Slip of the Tongue(7)

By: Jessica Hawkins



I swallow my food, chicken sticking in my throat. That seems like a lifetime ago now. Nathan’s been cold lately. Not toward others—just me. I’m still trying to figure it out. I don’t come from an affectionate family. Everything I know about love and true intimacy, I learned from Nate. It’s jarring to watch him take that away a little more each day. He’s told me never to give him space. He always said that was what came between his parents. I think he wants his space now.

“What took so long?”

I look up again, wondering if it’s pity I see in his eyes as he watches me. I sit up straighter. “You mean why did we sleep on the ground? The furniture store—”

“No, I mean what took so long to get the heat fixed? I won’t last until next month with the heater blasting like it is. I have to stop what I’m doing every twenty minutes to stand by an open window.”

I welcome the shift in subject, however small. I’d rather get wrapped up in his problems than my own. “What do you think’s wrong with it?”

“I don’t know. I’d give it a look, but I don’t have my tools.”

“Where are they?”

“Greenwich.”

“Oh.” I wait for him to explain. Instead, he takes a massive bite. Recalling our earlier conversation about the suburbs, I ask, “Connecticut?”

He nods. After he swallows, he says, “I left the tools behind in case I have to fix anything up before the deal closes.”

“You’re selling your house there?”

“It’s in escrow.”

He isn’t exactly volunteering information, but I’m curious. It is unusual to move to the suburbs on your own for your twenties and return out of the blue. “Why are you moving back?”

“I miss it. Let me tell you, it’s a tough life here in the city, but at least it’s alive, not like Connecticut. Four years I went back and forth between Wall Street and Greenwich. It’s a grind.”

“You work on Wall Street?” I set my fork down. Men in finance don’t spend their Monday mornings in t-shirts and shorts, and they don’t spend them in diners. I’m fairly certain they have more important things to do. “So you moved to be closer to work?”

“No. I quit my job.”

I tilt my head. If I was intrigued before, now I’m rapt. “You quit? Just like that?”

He sits back in the chair and wipes his mouth with a napkin. “Pretty much.”

“I thought you said you moved back to the city for work.”

“I did, but not for that job,” he says quickly, confidently. “I’m here to make some career changes. Did you know commuting the way I was costs weeks of your life each year?”

I raise my eyebrows at him. His expression is bright. “No. I didn’t.”

He nods. “Four hundred and eighty hours a year. That’s almost three weeks. Time is our most precious resource, don’t you think? What can you do in three weeks?”

I take a sip of my wine. I understand time best in segments. Eighteen years under my parents’ roof in New Jersey. Four years undergrad at NYU. Eight years bullshitting in marketing and PR. Seven years with Nate, five of them legally bound to him. Two months since he’s begun to pull away. Two months I’ve been utterly confused. Twelve hours I’ve known this man sitting across from me.
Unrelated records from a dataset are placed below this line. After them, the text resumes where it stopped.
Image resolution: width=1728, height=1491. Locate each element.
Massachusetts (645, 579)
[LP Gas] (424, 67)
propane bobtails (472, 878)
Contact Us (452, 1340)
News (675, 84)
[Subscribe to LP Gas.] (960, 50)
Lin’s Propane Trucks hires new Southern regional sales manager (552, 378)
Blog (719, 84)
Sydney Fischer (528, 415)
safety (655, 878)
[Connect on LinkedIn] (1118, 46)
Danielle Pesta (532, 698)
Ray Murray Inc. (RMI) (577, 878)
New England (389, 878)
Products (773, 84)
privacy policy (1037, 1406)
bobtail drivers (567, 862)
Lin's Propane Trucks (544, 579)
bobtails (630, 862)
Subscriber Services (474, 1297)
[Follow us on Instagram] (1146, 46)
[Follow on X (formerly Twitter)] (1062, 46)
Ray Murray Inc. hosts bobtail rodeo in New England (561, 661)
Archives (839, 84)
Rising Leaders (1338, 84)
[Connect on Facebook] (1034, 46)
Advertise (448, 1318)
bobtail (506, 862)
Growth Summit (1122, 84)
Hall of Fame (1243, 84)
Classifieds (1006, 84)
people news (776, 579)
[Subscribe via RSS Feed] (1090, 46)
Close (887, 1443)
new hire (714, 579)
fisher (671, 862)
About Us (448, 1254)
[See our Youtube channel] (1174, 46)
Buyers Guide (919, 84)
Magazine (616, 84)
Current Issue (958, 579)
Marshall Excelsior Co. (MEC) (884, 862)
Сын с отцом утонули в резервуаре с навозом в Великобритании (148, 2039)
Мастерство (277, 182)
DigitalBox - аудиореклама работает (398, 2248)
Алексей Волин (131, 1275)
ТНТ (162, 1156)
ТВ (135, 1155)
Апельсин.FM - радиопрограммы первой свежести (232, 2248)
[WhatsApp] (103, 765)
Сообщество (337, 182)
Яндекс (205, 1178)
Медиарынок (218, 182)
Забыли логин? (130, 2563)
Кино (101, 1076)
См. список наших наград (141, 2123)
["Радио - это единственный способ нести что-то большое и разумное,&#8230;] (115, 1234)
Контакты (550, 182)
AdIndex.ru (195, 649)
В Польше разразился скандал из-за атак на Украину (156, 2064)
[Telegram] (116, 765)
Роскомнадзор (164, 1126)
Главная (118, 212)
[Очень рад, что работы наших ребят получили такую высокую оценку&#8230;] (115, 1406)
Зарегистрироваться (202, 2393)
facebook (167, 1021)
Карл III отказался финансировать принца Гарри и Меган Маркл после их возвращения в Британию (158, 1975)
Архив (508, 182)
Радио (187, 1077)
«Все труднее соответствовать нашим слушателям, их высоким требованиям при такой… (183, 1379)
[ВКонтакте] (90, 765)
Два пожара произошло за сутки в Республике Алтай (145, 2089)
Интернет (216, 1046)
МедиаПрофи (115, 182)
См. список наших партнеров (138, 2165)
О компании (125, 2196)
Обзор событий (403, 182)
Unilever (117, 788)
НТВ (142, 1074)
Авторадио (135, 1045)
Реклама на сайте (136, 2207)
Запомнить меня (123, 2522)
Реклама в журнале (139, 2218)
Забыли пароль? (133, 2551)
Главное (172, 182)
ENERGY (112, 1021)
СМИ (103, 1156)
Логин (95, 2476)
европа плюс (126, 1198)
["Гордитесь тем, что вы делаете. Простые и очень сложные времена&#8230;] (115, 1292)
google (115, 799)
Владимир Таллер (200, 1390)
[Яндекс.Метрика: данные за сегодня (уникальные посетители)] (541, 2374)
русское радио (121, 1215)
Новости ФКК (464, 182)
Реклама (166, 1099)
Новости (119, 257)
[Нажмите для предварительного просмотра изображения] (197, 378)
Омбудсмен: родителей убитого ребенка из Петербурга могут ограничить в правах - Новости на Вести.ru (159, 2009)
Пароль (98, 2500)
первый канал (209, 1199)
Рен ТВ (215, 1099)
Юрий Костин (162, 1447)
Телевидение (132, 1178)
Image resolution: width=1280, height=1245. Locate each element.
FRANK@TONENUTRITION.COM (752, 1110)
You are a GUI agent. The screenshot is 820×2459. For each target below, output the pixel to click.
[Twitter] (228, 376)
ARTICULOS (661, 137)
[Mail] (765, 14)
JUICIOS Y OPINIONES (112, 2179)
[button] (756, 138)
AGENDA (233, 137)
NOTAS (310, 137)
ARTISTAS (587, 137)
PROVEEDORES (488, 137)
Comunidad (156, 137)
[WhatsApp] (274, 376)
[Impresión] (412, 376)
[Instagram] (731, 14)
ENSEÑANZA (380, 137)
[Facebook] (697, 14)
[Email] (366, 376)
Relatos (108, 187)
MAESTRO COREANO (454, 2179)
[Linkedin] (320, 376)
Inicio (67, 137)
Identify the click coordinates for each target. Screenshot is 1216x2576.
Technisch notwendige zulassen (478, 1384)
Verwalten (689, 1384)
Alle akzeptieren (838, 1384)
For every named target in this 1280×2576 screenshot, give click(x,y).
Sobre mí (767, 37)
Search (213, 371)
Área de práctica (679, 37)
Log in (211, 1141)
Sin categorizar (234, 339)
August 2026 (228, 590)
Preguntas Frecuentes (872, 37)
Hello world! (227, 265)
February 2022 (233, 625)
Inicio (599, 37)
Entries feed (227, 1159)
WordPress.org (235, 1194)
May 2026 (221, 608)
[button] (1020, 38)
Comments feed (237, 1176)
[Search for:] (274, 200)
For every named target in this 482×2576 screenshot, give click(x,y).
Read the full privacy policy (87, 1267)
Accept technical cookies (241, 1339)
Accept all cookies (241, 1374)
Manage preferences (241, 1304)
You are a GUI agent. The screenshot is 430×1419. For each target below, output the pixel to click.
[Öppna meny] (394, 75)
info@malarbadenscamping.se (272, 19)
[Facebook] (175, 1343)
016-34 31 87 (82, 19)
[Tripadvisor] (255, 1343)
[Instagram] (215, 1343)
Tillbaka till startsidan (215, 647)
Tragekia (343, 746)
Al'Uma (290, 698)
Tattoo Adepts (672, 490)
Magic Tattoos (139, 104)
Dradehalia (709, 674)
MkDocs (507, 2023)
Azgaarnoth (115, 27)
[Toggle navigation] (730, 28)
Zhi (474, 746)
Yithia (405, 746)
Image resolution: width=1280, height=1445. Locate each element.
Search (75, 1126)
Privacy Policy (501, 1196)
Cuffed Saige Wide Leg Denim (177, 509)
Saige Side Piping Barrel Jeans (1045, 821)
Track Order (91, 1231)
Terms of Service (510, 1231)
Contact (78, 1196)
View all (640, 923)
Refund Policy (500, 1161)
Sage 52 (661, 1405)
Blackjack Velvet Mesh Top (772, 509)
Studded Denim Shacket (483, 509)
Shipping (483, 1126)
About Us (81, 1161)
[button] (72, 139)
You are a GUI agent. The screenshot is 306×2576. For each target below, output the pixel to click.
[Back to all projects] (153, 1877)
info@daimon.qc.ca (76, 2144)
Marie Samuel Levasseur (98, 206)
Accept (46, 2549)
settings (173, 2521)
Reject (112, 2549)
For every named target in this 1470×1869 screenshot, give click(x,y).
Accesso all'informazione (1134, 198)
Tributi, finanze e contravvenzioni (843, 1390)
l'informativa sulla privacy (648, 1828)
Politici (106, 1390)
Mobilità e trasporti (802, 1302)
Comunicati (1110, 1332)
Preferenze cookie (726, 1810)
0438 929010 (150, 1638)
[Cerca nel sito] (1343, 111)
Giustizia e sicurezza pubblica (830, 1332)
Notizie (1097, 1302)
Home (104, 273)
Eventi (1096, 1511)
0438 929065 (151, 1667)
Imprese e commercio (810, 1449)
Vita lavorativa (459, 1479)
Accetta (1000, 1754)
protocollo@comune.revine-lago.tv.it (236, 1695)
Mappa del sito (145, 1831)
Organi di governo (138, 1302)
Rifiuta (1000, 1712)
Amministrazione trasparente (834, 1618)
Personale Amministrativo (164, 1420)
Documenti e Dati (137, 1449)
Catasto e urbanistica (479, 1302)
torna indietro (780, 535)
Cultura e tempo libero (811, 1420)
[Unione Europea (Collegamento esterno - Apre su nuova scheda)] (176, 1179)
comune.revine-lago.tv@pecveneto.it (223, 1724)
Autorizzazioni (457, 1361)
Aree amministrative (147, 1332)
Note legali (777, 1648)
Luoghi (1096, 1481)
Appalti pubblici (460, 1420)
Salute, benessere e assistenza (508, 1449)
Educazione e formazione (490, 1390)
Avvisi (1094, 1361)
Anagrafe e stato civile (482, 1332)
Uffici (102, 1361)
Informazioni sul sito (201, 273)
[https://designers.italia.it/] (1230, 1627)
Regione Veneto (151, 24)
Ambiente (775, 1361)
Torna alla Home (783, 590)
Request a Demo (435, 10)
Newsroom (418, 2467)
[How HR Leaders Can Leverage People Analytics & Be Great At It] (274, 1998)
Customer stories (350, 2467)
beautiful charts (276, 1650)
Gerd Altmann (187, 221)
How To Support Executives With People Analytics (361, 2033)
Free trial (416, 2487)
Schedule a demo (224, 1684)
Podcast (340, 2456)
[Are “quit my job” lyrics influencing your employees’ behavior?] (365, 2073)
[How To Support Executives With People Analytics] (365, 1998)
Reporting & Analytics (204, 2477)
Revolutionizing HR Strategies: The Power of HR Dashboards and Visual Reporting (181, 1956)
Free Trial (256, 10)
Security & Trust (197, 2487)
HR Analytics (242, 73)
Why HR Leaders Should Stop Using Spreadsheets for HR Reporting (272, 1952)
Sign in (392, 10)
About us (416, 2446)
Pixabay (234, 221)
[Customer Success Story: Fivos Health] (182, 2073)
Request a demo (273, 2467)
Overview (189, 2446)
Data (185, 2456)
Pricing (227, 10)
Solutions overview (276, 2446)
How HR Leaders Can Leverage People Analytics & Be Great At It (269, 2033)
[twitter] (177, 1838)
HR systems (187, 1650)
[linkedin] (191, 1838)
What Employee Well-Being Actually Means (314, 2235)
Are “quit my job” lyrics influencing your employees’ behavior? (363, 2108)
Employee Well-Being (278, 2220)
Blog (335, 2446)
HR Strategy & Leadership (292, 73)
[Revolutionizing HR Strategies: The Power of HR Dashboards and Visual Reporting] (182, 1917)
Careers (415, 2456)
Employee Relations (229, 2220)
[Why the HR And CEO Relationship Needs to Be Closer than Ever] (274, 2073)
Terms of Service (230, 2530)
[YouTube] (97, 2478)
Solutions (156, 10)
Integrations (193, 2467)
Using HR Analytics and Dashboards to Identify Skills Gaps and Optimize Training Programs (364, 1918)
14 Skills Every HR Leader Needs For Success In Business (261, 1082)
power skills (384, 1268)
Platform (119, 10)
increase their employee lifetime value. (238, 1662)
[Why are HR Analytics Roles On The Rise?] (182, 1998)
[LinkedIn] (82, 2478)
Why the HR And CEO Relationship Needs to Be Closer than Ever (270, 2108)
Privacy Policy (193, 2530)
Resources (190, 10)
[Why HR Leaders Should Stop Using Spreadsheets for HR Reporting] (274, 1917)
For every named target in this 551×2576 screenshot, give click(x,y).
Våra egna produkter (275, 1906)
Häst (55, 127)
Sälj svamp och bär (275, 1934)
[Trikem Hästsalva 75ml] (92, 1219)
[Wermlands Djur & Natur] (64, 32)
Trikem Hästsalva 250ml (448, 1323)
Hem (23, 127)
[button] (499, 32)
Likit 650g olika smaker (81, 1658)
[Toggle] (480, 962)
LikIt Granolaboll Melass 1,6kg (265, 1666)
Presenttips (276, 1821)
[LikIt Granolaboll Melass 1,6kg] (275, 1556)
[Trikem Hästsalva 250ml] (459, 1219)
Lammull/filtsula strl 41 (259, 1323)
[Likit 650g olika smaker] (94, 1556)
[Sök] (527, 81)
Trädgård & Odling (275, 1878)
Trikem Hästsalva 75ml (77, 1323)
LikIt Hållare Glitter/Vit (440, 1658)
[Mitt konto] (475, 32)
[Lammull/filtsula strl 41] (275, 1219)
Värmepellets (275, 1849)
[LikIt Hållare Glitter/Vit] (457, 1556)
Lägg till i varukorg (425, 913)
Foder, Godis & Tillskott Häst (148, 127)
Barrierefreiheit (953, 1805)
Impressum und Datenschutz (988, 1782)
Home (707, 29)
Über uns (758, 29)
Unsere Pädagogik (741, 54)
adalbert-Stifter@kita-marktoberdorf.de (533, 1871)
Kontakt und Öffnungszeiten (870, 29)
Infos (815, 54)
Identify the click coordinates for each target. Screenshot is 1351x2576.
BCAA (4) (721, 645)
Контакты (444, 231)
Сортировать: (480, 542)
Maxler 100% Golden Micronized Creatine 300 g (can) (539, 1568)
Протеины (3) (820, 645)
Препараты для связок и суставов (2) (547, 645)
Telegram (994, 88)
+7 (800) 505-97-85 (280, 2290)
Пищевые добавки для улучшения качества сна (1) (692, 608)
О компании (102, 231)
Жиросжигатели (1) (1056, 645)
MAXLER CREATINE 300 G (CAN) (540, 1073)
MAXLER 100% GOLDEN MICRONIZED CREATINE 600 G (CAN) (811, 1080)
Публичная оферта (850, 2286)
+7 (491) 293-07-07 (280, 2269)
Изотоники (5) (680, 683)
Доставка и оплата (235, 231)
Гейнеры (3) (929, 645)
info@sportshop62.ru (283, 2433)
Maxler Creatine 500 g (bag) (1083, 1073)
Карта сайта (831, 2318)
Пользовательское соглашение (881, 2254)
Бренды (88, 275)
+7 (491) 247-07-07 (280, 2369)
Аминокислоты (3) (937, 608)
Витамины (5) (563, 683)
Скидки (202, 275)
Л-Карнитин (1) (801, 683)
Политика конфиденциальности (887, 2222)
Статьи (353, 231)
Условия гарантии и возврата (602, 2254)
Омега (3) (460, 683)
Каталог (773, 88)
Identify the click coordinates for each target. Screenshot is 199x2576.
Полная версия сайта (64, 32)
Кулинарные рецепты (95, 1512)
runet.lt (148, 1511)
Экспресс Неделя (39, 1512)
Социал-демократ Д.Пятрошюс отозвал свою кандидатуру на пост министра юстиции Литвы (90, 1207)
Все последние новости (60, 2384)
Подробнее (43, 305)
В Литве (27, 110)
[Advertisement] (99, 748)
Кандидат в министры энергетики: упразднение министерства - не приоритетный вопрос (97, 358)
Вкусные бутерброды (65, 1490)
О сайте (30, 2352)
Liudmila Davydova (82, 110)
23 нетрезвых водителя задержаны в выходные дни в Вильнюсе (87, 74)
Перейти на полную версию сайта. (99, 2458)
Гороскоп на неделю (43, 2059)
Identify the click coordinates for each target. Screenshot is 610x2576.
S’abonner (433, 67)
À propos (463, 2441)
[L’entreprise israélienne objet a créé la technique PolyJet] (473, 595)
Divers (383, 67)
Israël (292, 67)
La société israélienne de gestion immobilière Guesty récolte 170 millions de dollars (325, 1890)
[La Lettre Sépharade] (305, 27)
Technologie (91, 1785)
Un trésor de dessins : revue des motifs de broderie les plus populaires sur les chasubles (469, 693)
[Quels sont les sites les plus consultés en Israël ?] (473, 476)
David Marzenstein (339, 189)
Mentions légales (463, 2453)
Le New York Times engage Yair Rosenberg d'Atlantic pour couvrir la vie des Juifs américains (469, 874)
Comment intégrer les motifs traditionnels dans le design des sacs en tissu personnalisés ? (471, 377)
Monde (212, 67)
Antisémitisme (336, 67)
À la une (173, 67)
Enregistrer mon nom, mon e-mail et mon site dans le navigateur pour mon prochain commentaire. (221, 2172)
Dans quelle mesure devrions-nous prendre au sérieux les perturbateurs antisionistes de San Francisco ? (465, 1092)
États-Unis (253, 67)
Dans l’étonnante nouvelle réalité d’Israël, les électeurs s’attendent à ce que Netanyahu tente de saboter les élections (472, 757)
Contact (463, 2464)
“But you can relax on the subway and read the paper while you commute,” I point out. “Or if you’re driving, listen to NPR. Maybe an audiobook.”

“It wasn’t a rhetorical question,” he says. “What have you done these last three weeks?”

It’s embarrassing how hard I have to think. I can feel the lines deepening in my forehead, leaving their mark. Another way to measure time: wrinkles. “I secured one of my clients a significant feature in New York Magazine. I finished one of the books in the Game of Thrones series.” Or watched a season on HBO. Whatever. “I took my niece trick or treating.”

“What else?”

“That’s all I can think of.”

“There must be more. They don’t have to be big things.”

I roll a carrot over on the plate. I haven’t done anything worth mentioning the last three weeks. Spending Halloween with Andrew and Bell made me happy. Except that usually when I’m around Bell, Nathan is there. He adores and spoils her. He wants to see Bell more than we already do. Without him, what became painfully clear was his absence. And how I’ve failed Nathan because of what I haven’t given him. May never be able to give him.

“What’s on your mind?” he asks. “You look sad.”